**ACTIVITIES**
- a) Using the text on relation-based argument mining, answer these:
(i) Which two kinds of relation between arguments does relation-based argument mining aim to identify?
(ii) What is the highest macro F1 the models reach?
(iii) Which two open-source LLMs does the abstract say were tested?
- b) According to the text on relation-based argument mining, why is the need for argument mining becoming ever more urgent?

**TEXT UNDER STUDY**
▼
Can Large Language Models perform Relation-based Argument Mining?
Deniz Gorur, Antonio Rago, Francesca Toni
TL;DR
This study investigates binary relation-based argument mining (RbAM) using open-source Large Language Models (LLMs) with simple primed prompting, eliminating the need for fine-tuning. Across ten datasets, LLMs such as Llama 70B-4bit and Mixtral 8x7B-4bit outperform a strong RoBERTa baseline, achieving a macro F1 of up to about 75 and demonstrating cross-dataset robustness. The work highlights the practicality of prompt-based LLMs for cross-domain RbAM, while also outlining trade-offs in inference speed and hardware demands. It also points to future directions, including moving to ternary RbAM and improving attack-prediction accuracy, with potential downstream benefits for online debate platforms and evidence-gathering tasks.
Abstract
Argument mining (AM) is the process of automatically extracting arguments, their components and/or relations amongst arguments and components from text. As the number of platforms supporting online debate increases, the need for AM becomes ever more urgent, especially in support of downstream tasks. Relation-based AM (RbAM) is a form of AM focusing on identifying agreement (support) and disagreement (attack) relations amongst arguments. RbAM is a challenging classification task, with existing methods failing to perform satisfactorily. In this paper, we show that general-purpose Large Language Models (LLMs), appropriately primed and prompted, can significantly outperform the best performing (RoBERTa-based) baseline. Specifically, we experiment with two open-source LLMs (Llama-2 and Mistral) with ten datasets.
▲
**SOURCE DATA**
▼
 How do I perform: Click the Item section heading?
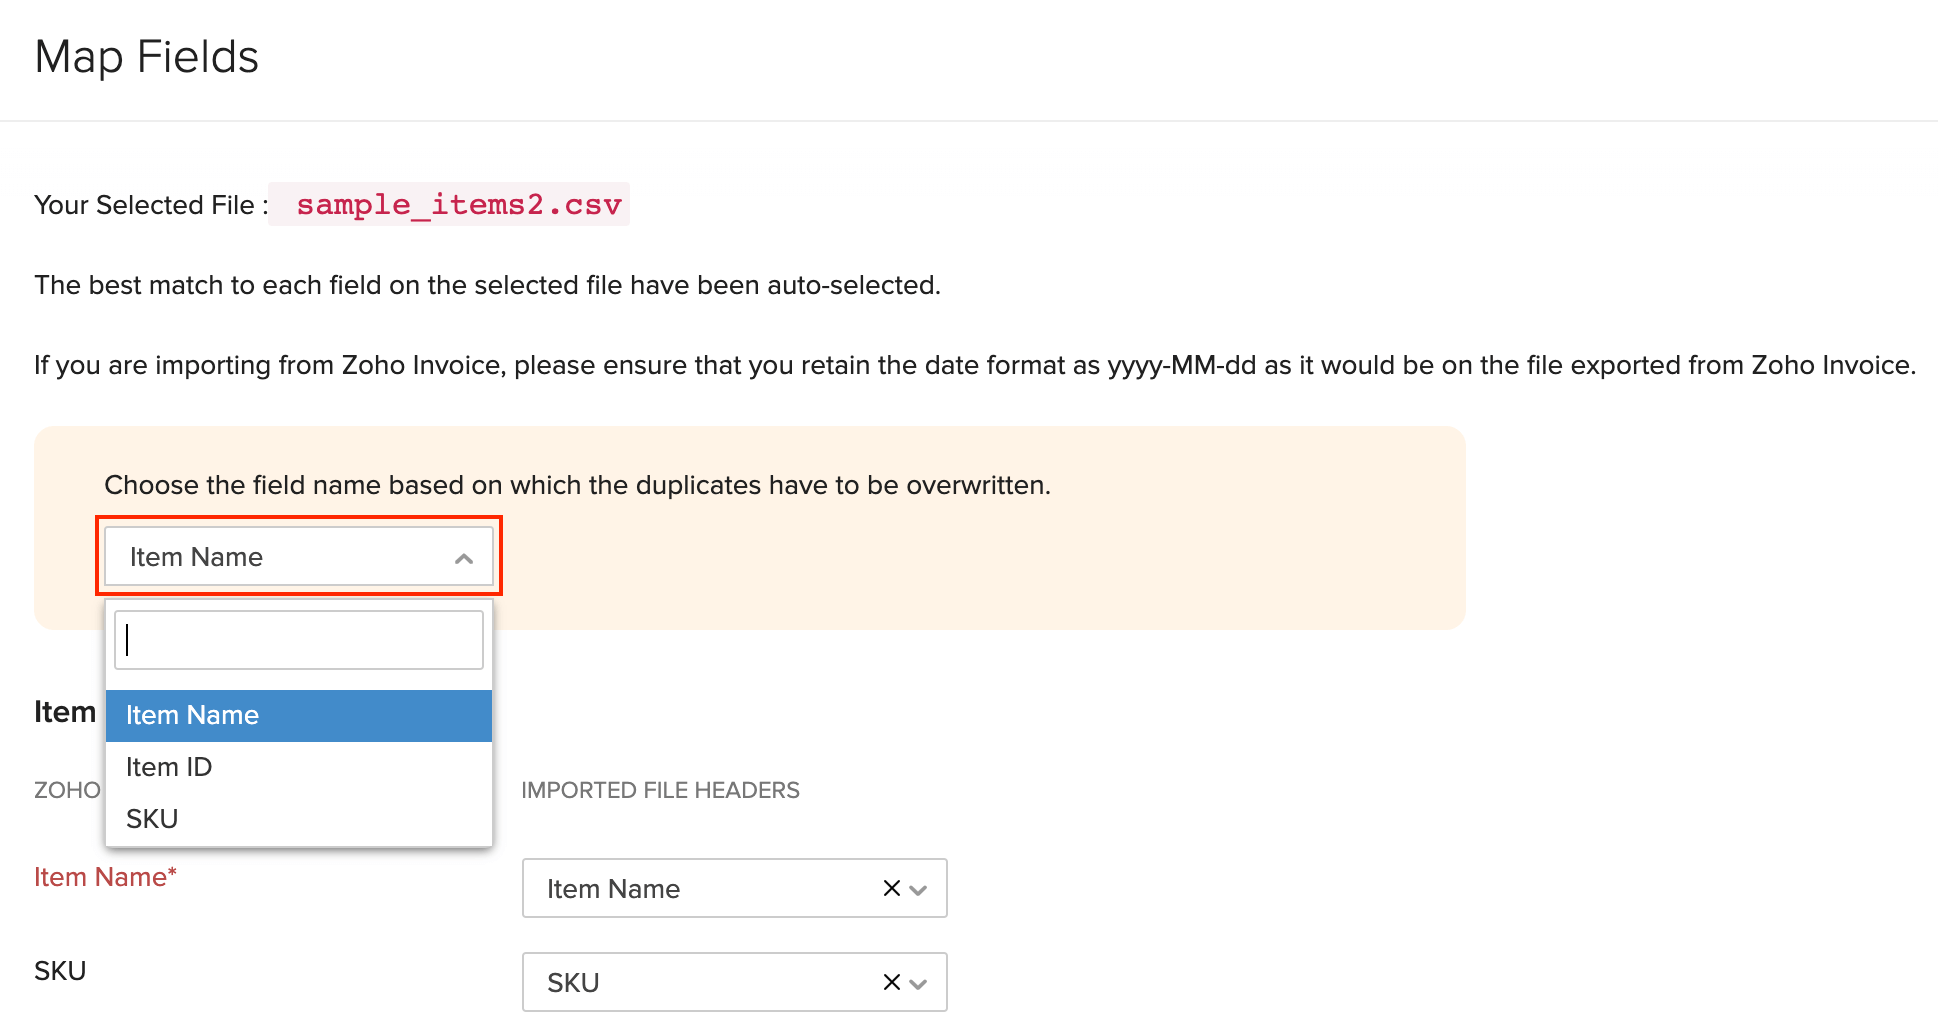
▲
**RESPONSES TO THE TASKS**
- a)
(i) Agreement (support) and disagreement (attack).
(ii) About 75.
(iii) Llama-2 and Mistral.

- b) The number of platforms that support online debate keeps increasing. This makes argument mining more urgent, especially in support of downstream tasks.